People v Wright
2011 NY Slip Op 04776 [85 AD3d 1316]
June 9, 2011
Appellate Division, Third Department
Published by New York State Law Reporting Bureau pursuant to Judiciary Law § 431.
As corrected through Wednesday, August 10, 2011


The People of the State of New York, Respondent, v Rashay Wright, Appellant.

[*1] Edward W. Goehler, Cortland, for appellant.

Gerald F. Mollen, District Attorney, Binghamton (Joann Rose Parry of counsel), for respondent.

Stein, J. Appeal from a judgment of the County Court of Broome County (Smith, J.), rendered May 28, 2009, which resentenced defendant following his conviction of the crimes of robbery in the first degree (two counts) and criminal trespass in the first degree.

After a jury trial in 2001, defendant was found guilty of two counts of robbery in the first degree and one count of criminal trespass in the first degree. County Court sentenced defendant, as a second felony offender, to an aggregate prison term of 10 years. In 2009, the court, having learned that it failed to impose the mandatory period of postrelease supervision, resentenced defendant to his original sentence plus five years of postrelease supervision. Defendant appeals and we affirm.

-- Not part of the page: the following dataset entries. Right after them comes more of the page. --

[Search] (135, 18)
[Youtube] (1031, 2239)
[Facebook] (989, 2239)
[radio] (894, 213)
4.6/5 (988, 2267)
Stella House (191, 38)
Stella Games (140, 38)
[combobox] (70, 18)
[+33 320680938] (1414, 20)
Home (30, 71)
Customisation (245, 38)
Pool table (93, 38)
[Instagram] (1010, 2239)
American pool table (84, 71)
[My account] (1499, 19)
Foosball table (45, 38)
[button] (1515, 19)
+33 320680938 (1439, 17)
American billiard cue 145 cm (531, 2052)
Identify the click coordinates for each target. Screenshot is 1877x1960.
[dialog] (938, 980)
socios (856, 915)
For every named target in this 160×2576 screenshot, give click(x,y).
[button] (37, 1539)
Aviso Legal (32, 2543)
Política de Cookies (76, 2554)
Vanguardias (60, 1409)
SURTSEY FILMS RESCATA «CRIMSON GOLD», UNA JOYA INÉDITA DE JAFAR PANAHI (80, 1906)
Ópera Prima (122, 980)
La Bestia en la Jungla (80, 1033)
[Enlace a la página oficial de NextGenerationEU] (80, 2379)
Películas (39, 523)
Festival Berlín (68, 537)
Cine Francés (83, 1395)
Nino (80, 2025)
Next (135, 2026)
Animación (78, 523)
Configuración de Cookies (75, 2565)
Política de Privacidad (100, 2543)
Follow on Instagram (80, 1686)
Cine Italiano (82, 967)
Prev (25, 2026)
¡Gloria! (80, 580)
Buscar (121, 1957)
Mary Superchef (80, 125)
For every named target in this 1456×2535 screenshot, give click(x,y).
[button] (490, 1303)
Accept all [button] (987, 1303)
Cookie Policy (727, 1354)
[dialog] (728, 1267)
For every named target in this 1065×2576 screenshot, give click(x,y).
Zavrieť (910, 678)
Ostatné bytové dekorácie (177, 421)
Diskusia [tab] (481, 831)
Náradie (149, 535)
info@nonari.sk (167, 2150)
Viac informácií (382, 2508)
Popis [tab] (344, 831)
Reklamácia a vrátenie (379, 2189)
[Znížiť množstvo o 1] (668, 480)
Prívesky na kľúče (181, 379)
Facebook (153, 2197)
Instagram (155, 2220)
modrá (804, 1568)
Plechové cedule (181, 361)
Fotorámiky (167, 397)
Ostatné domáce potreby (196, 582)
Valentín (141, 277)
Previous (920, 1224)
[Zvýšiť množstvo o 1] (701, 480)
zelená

Defendant's contention that County Court erred when it advised him that there were no other sentencing options is unavailing. Defendant's argument is premised on Penal Law § 70.85, which provides that, under the circumstances here, "the court may . . . re-impose the originally imposed determinate sentence of imprisonment without any term of post-release supervision" (emphasis added). While, on its face, Penal Law § 70.85 is not limited to those cases in which a defendant pleaded guilty and would otherwise be entitled to withdraw his or her plea, that statute was not intended to provide an alternative to a court's exercise of its plenary power to correct an illegal sentence imposed upon a defendant following his or her conviction after a trial. In fact, [*2]the court may decline to impose postrelease supervision upon resentencing only with the People's consent (see Penal Law § 70.85). In this case, there is no indication in the record that the People gave such consent. Under these circumstances, the court did not fail to inform defendant of other resentencing options; there were none, as defendant was a second felony offender convicted of a violent felony offense and, thus, a determinate prison sentence and a period of postrelease supervision of five years was required by law (see Penal Law § 70.02 [1] [b]; [2]; § 70.06 [6]; § 70.45).

Nor do we find merit to defendant's contention that he was denied the effective assistance of counsel. As previously discussed, County Court's resentence was correct, and the record reveals that counsel provided meaningful representation, including making a request for and obtaining a recess in order to fully explain to defendant the resentencing proceedings (see generally People v Caban, 5 NY3d 143, 152 [2005]; People v Baldi, 54 NY2d 137, 147 [1981]).

Peters, J.P., Rose, Malone Jr. and Egan Jr., JJ., concur. Ordered that the judgment is affirmed.